State, as a bare number, how many lines below contain "orange".

Data listing -

<<<<

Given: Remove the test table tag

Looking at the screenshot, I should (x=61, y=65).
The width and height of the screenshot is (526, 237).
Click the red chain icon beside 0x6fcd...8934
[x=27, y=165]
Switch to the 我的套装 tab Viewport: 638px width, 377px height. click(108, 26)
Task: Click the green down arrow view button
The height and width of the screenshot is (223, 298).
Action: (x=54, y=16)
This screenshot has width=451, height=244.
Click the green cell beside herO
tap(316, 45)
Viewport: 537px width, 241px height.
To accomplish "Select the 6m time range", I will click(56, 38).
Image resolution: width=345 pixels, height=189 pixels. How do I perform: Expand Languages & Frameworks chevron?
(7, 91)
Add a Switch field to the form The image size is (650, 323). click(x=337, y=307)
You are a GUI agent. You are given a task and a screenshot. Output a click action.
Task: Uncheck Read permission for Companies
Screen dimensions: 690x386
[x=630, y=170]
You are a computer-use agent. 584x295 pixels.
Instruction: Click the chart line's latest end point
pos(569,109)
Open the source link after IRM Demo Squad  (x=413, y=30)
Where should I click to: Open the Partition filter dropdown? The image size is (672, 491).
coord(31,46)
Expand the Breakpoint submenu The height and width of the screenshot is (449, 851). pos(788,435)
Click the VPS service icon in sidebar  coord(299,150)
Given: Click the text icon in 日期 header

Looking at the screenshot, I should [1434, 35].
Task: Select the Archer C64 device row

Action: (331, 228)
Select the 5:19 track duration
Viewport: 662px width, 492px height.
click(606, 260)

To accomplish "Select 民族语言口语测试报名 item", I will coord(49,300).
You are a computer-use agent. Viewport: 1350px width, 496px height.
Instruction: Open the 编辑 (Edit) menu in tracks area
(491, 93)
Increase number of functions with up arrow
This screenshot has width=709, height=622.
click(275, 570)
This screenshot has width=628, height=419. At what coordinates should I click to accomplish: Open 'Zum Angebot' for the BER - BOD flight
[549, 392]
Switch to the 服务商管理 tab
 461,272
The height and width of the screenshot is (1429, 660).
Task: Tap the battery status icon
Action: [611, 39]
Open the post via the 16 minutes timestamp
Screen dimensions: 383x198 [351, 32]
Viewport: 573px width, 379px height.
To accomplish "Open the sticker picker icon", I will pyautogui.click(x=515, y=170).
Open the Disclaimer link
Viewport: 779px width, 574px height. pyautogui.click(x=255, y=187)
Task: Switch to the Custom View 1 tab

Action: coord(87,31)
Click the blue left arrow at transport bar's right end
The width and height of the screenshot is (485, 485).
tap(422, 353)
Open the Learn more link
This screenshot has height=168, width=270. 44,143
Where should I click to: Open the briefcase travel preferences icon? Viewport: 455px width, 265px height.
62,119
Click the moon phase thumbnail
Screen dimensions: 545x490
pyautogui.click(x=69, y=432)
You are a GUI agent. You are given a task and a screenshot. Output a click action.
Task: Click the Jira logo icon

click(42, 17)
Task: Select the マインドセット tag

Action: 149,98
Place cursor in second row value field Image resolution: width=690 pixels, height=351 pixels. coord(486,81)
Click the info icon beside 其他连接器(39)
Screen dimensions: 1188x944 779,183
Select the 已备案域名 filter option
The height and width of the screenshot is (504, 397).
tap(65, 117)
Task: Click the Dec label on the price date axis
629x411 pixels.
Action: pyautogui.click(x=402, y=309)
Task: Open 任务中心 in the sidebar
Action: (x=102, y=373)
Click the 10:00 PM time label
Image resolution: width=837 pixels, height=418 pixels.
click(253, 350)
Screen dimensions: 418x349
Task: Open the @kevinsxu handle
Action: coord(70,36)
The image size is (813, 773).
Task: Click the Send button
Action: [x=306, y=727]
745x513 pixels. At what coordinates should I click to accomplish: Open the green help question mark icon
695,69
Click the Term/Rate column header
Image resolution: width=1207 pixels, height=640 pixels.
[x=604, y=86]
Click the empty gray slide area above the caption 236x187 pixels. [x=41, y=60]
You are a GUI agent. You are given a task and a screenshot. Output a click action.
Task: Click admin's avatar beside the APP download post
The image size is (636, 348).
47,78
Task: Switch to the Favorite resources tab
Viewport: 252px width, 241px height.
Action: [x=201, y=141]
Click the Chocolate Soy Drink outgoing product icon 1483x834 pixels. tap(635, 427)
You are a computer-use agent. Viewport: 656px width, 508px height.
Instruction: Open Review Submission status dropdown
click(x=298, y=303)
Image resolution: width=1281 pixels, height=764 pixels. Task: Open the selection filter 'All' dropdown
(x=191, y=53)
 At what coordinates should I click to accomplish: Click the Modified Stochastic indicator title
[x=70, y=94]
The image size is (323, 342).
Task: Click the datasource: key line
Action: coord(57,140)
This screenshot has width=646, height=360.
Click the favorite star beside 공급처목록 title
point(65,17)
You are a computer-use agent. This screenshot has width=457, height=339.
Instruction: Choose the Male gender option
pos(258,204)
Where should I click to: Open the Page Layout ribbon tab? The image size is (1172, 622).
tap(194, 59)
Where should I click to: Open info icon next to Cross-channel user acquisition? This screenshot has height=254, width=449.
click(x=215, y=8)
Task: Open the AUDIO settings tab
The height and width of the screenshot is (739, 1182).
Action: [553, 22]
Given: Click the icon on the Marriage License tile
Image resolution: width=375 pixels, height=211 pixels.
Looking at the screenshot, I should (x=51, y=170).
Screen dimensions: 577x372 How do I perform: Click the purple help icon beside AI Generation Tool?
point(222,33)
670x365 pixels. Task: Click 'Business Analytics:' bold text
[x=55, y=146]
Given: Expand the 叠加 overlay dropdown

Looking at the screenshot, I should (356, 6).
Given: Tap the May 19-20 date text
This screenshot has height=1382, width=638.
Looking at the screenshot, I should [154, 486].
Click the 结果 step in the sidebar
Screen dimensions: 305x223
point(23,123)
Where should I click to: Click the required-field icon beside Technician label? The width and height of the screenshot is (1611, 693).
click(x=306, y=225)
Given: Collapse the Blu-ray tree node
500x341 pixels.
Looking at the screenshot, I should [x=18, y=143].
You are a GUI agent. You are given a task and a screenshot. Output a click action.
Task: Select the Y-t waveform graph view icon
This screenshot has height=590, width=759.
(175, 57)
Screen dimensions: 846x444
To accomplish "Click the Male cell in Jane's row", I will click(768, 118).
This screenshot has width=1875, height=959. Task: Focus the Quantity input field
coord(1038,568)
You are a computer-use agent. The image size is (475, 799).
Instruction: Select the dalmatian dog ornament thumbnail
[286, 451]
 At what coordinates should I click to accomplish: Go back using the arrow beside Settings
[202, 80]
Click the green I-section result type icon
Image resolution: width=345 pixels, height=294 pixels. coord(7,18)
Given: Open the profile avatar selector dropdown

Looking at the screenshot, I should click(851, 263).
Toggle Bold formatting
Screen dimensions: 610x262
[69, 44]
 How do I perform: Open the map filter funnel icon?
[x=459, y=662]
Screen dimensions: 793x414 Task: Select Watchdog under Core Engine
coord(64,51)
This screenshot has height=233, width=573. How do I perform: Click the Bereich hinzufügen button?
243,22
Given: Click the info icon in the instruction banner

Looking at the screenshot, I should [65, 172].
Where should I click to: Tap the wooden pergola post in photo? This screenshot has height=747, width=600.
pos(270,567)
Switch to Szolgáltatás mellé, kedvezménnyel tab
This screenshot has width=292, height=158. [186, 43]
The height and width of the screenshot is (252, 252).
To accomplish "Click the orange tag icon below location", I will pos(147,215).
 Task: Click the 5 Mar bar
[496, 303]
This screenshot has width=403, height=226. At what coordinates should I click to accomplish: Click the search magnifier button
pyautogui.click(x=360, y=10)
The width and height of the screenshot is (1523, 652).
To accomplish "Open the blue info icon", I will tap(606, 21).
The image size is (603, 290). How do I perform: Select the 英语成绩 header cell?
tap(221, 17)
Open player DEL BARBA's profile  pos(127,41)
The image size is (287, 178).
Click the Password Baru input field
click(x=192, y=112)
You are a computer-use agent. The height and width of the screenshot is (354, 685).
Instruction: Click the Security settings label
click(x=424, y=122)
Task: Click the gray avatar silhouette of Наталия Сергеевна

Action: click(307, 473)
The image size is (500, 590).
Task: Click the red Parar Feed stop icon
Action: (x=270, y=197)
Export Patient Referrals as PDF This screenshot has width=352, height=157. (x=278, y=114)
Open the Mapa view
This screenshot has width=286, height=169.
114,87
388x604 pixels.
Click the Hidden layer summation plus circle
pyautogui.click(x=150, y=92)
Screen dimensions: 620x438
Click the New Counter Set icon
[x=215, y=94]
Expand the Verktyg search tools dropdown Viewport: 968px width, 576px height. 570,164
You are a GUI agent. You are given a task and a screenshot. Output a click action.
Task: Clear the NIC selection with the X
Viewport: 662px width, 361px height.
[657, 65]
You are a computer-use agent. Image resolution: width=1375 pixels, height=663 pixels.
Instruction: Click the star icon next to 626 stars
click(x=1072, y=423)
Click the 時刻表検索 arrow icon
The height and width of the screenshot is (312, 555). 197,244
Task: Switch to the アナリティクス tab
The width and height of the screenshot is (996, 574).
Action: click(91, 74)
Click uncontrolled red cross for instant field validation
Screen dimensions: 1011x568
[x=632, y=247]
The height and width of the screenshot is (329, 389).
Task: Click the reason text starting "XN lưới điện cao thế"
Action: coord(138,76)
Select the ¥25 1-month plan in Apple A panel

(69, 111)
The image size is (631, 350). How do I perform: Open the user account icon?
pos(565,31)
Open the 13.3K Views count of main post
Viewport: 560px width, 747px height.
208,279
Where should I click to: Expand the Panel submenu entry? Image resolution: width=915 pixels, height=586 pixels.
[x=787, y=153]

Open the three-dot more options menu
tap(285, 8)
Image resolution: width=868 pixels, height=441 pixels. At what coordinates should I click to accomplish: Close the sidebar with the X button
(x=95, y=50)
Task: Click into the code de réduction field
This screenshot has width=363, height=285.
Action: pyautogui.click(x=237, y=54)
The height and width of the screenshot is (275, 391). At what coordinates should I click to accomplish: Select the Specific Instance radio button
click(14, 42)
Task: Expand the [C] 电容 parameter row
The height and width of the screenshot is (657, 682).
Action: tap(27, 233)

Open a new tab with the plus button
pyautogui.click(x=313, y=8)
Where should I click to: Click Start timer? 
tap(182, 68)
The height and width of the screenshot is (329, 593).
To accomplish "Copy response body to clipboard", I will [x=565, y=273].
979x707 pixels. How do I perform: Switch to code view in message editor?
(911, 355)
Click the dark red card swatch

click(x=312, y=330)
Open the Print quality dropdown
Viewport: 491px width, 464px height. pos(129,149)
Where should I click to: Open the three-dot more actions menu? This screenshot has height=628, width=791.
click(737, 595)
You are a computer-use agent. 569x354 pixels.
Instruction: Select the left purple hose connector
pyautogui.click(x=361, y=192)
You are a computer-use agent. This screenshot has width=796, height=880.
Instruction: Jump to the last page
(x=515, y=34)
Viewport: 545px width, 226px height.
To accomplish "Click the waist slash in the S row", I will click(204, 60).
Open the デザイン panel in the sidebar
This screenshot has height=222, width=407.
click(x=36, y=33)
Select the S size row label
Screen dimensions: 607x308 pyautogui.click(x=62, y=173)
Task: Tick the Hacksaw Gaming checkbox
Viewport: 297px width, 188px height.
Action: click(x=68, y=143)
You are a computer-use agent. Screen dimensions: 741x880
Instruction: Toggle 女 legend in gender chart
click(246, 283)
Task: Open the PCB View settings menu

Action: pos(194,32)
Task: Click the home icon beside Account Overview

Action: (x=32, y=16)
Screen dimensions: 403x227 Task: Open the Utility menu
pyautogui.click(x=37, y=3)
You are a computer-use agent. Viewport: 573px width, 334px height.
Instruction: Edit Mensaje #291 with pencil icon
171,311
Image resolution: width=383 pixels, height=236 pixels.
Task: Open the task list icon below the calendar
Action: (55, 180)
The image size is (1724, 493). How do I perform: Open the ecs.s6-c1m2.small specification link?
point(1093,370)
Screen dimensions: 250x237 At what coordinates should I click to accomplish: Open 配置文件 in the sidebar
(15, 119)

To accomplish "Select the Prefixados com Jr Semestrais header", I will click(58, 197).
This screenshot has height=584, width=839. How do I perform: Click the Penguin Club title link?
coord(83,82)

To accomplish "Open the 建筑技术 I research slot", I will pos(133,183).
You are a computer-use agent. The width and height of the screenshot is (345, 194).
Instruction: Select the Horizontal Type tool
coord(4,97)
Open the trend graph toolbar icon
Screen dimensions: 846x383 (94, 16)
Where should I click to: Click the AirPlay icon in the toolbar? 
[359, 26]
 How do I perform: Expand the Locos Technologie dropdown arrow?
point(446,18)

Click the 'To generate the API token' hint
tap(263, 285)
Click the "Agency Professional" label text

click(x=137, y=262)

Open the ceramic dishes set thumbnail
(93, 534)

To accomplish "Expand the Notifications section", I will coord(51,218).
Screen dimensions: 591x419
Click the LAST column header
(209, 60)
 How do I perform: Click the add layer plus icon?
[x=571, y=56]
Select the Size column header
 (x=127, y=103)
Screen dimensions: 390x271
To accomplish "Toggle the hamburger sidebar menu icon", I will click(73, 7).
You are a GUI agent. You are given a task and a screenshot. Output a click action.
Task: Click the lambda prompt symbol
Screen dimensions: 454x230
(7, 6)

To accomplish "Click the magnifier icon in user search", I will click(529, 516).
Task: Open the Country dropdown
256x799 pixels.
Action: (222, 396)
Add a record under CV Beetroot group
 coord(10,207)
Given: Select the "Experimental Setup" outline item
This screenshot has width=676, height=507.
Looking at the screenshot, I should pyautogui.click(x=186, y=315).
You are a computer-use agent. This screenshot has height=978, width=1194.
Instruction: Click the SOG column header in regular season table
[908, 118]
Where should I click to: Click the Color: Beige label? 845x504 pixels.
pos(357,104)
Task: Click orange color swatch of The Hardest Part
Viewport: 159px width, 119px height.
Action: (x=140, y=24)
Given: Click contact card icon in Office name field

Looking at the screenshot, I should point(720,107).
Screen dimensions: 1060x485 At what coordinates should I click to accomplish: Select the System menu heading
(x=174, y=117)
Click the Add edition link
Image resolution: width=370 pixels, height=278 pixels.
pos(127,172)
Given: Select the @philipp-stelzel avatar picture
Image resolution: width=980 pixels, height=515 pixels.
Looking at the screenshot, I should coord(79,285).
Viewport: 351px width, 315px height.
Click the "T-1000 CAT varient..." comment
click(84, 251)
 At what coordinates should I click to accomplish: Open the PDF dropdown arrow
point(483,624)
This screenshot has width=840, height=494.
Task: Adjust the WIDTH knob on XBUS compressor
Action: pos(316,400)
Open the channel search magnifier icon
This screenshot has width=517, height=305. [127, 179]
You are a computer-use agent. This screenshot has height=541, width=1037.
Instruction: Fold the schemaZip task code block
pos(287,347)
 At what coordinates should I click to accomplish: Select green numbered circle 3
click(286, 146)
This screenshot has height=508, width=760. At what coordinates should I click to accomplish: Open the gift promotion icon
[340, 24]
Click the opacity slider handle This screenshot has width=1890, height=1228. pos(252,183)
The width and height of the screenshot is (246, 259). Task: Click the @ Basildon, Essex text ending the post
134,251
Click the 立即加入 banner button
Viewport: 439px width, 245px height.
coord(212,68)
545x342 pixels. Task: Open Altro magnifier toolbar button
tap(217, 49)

>>>>

Solved exercise -
2